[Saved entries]
···

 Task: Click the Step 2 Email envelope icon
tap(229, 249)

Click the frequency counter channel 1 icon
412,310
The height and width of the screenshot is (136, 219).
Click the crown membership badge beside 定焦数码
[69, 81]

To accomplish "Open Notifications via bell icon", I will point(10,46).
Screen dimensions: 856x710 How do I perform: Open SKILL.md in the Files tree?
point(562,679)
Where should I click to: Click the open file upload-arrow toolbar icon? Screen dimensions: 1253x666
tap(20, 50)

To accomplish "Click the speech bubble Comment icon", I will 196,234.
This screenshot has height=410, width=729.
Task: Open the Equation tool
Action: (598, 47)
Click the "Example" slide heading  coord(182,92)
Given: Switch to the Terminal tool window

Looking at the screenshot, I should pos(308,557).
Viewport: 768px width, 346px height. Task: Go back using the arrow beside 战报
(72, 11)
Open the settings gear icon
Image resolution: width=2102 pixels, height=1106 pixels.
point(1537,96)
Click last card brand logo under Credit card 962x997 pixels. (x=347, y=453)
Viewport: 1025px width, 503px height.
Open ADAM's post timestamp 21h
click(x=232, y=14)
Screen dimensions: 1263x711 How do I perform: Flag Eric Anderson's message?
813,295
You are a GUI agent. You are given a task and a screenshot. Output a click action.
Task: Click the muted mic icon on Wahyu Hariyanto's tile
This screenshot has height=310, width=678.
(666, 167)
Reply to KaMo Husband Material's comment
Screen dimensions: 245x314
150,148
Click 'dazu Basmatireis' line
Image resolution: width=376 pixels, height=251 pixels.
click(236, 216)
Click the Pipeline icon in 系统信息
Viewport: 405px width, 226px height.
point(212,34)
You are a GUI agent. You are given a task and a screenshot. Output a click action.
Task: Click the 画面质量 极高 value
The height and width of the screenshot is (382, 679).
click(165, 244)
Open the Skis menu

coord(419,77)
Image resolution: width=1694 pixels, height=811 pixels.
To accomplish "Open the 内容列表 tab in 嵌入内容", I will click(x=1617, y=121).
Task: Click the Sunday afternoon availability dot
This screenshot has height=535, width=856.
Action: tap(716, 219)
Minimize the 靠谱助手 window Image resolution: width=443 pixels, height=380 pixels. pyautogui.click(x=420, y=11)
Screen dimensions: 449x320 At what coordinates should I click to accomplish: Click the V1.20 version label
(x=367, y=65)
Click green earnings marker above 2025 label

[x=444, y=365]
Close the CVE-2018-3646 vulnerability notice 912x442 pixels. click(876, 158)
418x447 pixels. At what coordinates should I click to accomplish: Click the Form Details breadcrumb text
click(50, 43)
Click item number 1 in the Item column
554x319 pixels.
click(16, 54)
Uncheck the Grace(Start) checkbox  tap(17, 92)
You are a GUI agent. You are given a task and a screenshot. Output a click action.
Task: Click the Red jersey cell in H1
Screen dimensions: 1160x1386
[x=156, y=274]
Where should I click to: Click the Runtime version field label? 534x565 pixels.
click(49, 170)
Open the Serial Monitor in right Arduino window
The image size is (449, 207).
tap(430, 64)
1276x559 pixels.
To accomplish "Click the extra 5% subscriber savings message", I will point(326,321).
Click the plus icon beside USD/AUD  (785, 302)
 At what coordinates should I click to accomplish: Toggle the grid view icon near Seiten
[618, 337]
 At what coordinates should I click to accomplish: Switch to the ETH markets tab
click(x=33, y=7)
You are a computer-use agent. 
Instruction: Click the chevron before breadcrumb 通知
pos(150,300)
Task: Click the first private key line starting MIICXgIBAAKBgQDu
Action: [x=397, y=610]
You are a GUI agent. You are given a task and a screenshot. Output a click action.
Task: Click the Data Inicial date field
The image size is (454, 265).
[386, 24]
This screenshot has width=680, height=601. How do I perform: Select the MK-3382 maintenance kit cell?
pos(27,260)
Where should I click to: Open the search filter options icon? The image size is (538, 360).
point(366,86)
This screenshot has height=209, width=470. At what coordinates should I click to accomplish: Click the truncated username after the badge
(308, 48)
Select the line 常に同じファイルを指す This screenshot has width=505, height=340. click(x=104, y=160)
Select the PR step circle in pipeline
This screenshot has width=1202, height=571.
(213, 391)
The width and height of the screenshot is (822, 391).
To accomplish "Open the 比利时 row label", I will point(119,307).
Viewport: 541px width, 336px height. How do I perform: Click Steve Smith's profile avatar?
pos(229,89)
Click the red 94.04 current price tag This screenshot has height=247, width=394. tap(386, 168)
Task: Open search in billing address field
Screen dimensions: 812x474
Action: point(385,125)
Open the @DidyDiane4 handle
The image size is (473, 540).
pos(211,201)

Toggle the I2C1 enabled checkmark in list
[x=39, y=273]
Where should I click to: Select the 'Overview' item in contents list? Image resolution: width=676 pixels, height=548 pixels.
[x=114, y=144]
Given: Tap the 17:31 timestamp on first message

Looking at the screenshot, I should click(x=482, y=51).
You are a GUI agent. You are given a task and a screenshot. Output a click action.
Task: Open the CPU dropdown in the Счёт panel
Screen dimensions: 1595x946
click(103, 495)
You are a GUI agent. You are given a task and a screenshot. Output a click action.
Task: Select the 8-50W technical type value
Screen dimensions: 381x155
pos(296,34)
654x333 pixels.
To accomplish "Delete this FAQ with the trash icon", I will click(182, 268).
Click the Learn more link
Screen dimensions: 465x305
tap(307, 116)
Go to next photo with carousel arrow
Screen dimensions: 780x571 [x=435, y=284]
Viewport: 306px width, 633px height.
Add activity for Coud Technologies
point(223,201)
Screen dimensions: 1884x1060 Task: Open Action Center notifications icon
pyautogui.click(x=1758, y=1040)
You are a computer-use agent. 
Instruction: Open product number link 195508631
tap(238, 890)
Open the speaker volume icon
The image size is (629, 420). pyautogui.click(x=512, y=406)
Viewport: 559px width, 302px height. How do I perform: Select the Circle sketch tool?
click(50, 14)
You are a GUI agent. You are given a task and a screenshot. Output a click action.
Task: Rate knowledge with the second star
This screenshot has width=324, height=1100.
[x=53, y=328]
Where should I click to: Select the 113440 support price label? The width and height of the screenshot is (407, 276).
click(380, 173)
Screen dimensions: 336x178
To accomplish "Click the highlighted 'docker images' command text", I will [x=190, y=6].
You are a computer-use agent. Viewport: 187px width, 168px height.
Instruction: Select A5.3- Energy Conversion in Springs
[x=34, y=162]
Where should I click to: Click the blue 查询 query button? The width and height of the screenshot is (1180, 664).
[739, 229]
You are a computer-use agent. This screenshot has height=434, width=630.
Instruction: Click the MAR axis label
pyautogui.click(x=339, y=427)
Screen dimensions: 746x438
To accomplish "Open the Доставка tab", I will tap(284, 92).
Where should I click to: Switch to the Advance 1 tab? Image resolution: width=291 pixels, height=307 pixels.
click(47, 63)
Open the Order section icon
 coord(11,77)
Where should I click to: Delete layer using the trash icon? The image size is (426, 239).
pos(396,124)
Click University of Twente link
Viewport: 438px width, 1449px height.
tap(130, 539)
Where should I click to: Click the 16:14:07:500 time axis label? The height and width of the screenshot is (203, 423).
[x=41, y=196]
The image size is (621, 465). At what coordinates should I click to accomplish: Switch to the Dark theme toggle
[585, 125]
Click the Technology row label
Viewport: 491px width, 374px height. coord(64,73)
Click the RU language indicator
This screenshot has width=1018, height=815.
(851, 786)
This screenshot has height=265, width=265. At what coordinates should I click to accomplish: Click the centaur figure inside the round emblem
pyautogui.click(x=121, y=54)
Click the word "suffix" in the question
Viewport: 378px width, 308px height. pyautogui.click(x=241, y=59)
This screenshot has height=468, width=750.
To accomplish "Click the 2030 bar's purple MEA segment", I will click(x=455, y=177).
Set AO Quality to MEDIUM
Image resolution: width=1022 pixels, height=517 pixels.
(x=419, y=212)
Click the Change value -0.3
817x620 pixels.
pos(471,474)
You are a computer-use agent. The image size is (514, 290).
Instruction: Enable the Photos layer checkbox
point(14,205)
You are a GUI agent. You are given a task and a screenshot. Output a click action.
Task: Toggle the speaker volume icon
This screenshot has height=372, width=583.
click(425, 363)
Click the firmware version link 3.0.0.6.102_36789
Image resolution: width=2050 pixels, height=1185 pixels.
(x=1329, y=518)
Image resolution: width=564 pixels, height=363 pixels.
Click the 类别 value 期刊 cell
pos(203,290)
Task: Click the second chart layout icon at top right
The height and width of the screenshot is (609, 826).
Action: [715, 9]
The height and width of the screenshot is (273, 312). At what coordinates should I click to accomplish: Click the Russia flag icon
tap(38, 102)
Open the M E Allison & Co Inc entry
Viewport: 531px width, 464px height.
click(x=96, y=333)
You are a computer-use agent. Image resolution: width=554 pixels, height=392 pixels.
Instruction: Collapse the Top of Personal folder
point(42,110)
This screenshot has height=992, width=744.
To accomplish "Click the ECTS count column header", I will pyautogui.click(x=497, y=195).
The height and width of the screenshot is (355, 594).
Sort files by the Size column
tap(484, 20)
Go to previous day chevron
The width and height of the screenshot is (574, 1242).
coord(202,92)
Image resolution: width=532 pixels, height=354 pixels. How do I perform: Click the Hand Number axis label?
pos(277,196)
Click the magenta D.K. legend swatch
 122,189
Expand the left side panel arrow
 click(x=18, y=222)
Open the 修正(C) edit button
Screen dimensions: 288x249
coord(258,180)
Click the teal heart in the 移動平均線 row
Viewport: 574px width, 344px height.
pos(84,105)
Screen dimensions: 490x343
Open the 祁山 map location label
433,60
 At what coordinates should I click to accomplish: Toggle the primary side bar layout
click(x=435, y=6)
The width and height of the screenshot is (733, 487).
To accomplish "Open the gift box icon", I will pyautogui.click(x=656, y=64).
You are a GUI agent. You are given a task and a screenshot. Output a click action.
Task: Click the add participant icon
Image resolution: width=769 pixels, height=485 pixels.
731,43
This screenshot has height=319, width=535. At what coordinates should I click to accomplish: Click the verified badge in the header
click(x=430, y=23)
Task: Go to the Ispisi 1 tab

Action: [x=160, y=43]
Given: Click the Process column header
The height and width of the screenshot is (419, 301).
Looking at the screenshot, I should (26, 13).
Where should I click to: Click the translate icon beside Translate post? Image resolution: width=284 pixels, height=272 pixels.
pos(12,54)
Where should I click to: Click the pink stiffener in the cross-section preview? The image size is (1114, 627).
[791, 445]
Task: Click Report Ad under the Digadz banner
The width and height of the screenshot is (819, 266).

···

▶ [WHAT THIS TASK INVOLVES]
Copy out the lines from the one containing "Click the teal heart in the 移動平均線 row" through the one containing "click(x=430, y=23)", both included, and swap "gift box" for "parcel" while leaving all else untouched.

▶ [RESULT BELOW]
Click the teal heart in the 移動平均線 row
Viewport: 574px width, 344px height.
pos(84,105)
Screen dimensions: 490x343
Open the 祁山 map location label
433,60
 At what coordinates should I click to accomplish: Toggle the primary side bar layout
click(x=435, y=6)
The width and height of the screenshot is (733, 487).
To accomplish "Open the parcel icon", I will pyautogui.click(x=656, y=64).
You are a GUI agent. You are given a task and a screenshot. Output a click action.
Task: Click the add participant icon
Image resolution: width=769 pixels, height=485 pixels.
731,43
This screenshot has height=319, width=535. At what coordinates should I click to accomplish: Click the verified badge in the header
click(x=430, y=23)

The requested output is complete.